WMSPanel failures status

This pages keeps track of infrastructure failures of WMSPanel cloud service.

We believe that being transparent about our problems and their solutions is the best way to make sure our customers are confident about the future of our products and services.

October 25, 2018 - Rackspace load balancer network issue

On October 25th WMSPanel support detected packet loss from all our Rackspace servers to ObjectRocket database service. Rackspace has pulled in additional resources and are all hands on this to resolve this ASAP.

They managed to isolate the issue on the load balancers layer of DFW3 region and were actively working on remediating the issue to resolve full connectivity.

You can read issue description at ObjectRocket status website.

WMSPanel application layer handled this infrastructure failure. There was a brief interruption in Web UI and API access, also some accounts were missing retrospective stats on the main dashboard during that malfunction. Daily stats were not affected however.

What has been done?

Once the balancers were back, WMSPanel users could access the panel and check stats.
However, we've made a few additional enhancements to make this kind of outages less impactful on user experience.

October 19, 2018 - ObjectRocket database failure

WMSPanel team uses one of the most reliable hosting providers - Rackspace. We rely on their several services like Rackspace cloud hosting for handling applications layer and ObjectRocket for handling MongoDB database which is used for processing and storage of statistics and servers settings. Currently WMSPanel infrastructure relies on one of DFW datacenters located in Dallas, Texas.

On October 19th, Rackspace planned to run the migration from DFW1 to DFW3 datacenter. The expected downtime is equivalent to an election/stepdown (15-60 seconds). After cutover would have been completed, ObjectRocker was supposed to let us know to update our connection strings for MongoDB.

The problem occurred with the migration itself - the instances took longer to finish the maintenance. The process used for migration was not a dump/restore, but rather a sync data from DFW1 to DFW3. ObjectRocket team programmatically moved over the config servers, then began a sync from old instance to new one.

So having connected to the instances, our application servers couldn't find data about active servers in respective DB collection. According to our business logic, when server sync up to WMSPanel and its ID cannot be found in our database, it's considered as removed from account control panel. In this case WMSPanel responds with proper command which tells the server to stop sending sync-ups.

The database didn't get servers list for about 10 minutes. Each server sends sync-ups each 30 seconds, which means that all the active servers received "stop syncing" response and had switched off from WMSPanel.

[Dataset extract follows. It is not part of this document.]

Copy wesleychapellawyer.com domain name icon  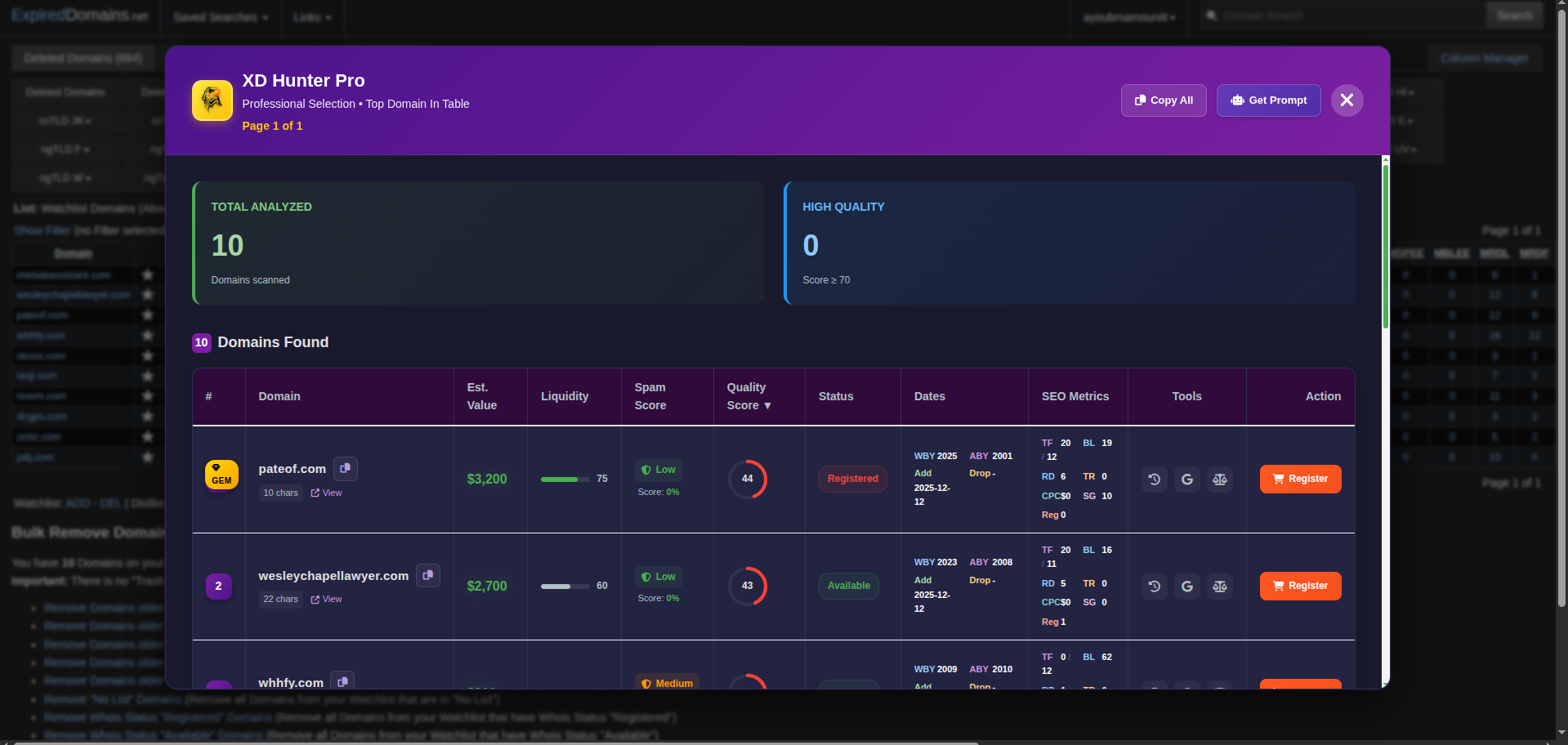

By the time was discovered, the database was populated already, so every server which tried to sync up with WMSPanel after that time, could work with WMSPanel successfully. This is why we asked all of our customers to restart their Nimble Streamer and Wowza server instances so they could appear in clients' accounts at the first sync.

What has been done to prevent this in future?

Of course, right after this huge failure, we made proper fixes on our application layer which now prevent WMSPanel from immediate sync stop if the server is not in our database, but make several different checks before doing that. In addition to that, we have automated alerts which notify our support team in case of irregular amount of servers are being shut off.

These additional procedures give us more confidence for better user experience even in case of some database un-integrity.